§ TASK TO CARRY OUT: Copy out the listing exactly.

++++

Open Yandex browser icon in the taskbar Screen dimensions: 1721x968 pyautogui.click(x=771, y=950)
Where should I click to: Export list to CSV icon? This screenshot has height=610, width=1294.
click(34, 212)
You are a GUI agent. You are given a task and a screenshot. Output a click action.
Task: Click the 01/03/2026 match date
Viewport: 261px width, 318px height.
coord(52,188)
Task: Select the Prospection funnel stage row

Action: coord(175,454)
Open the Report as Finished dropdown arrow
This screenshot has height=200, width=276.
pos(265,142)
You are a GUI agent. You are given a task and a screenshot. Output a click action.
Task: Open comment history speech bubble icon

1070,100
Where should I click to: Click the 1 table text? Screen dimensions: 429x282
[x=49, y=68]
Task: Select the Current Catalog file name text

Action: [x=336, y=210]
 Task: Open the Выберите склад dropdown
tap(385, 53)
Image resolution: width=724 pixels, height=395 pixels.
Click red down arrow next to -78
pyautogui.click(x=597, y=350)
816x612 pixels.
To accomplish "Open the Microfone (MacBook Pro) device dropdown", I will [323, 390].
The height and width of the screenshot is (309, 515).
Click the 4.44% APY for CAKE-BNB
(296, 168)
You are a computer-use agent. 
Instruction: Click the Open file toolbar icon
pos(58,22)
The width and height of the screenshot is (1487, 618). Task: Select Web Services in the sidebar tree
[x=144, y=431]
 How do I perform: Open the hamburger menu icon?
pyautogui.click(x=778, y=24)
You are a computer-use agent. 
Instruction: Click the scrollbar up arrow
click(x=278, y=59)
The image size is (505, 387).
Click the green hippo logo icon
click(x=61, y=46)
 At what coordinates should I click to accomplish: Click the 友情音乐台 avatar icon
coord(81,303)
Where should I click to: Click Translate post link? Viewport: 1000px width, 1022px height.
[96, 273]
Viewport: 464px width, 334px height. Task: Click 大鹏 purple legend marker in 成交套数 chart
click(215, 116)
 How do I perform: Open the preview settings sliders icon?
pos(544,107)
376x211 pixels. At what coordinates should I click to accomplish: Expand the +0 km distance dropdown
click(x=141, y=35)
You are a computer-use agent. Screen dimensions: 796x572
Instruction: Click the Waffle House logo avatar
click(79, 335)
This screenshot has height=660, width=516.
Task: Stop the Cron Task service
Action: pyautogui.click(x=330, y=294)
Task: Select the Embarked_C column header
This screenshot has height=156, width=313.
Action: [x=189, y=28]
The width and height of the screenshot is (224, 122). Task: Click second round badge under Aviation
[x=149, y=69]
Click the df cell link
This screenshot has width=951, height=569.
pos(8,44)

++++

§ YOUR SOLUTION:
Open Yandex browser icon in the taskbar Screen dimensions: 1721x968 pyautogui.click(x=771, y=950)
Where should I click to: Export list to CSV icon? This screenshot has height=610, width=1294.
click(34, 212)
You are a GUI agent. You are given a task and a screenshot. Output a click action.
Task: Click the 01/03/2026 match date
Viewport: 261px width, 318px height.
coord(52,188)
Task: Select the Prospection funnel stage row

Action: coord(175,454)
Open the Report as Finished dropdown arrow
This screenshot has height=200, width=276.
pos(265,142)
You are a GUI agent. You are given a task and a screenshot. Output a click action.
Task: Open comment history speech bubble icon

1070,100
Where should I click to: Click the 1 table text? Screen dimensions: 429x282
[x=49, y=68]
Task: Select the Current Catalog file name text

Action: [x=336, y=210]
 Task: Open the Выберите склад dropdown
tap(385, 53)
Image resolution: width=724 pixels, height=395 pixels.
Click red down arrow next to -78
pyautogui.click(x=597, y=350)
816x612 pixels.
To accomplish "Open the Microfone (MacBook Pro) device dropdown", I will [323, 390].
The height and width of the screenshot is (309, 515).
Click the 4.44% APY for CAKE-BNB
(296, 168)
You are a computer-use agent. 
Instruction: Click the Open file toolbar icon
pos(58,22)
The width and height of the screenshot is (1487, 618). Task: Select Web Services in the sidebar tree
[x=144, y=431]
 How do I perform: Open the hamburger menu icon?
pyautogui.click(x=778, y=24)
You are a computer-use agent. 
Instruction: Click the scrollbar up arrow
click(x=278, y=59)
The image size is (505, 387).
Click the green hippo logo icon
click(x=61, y=46)
 At what coordinates should I click to accomplish: Click the 友情音乐台 avatar icon
coord(81,303)
Where should I click to: Click Translate post link? Viewport: 1000px width, 1022px height.
[96, 273]
Viewport: 464px width, 334px height. Task: Click 大鹏 purple legend marker in 成交套数 chart
click(215, 116)
 How do I perform: Open the preview settings sliders icon?
pos(544,107)
376x211 pixels. At what coordinates should I click to accomplish: Expand the +0 km distance dropdown
click(x=141, y=35)
You are a computer-use agent. Screen dimensions: 796x572
Instruction: Click the Waffle House logo avatar
click(79, 335)
This screenshot has height=660, width=516.
Task: Stop the Cron Task service
Action: pyautogui.click(x=330, y=294)
Task: Select the Embarked_C column header
This screenshot has height=156, width=313.
Action: [x=189, y=28]
The width and height of the screenshot is (224, 122). Task: Click second round badge under Aviation
[x=149, y=69]
Click the df cell link
This screenshot has width=951, height=569.
pos(8,44)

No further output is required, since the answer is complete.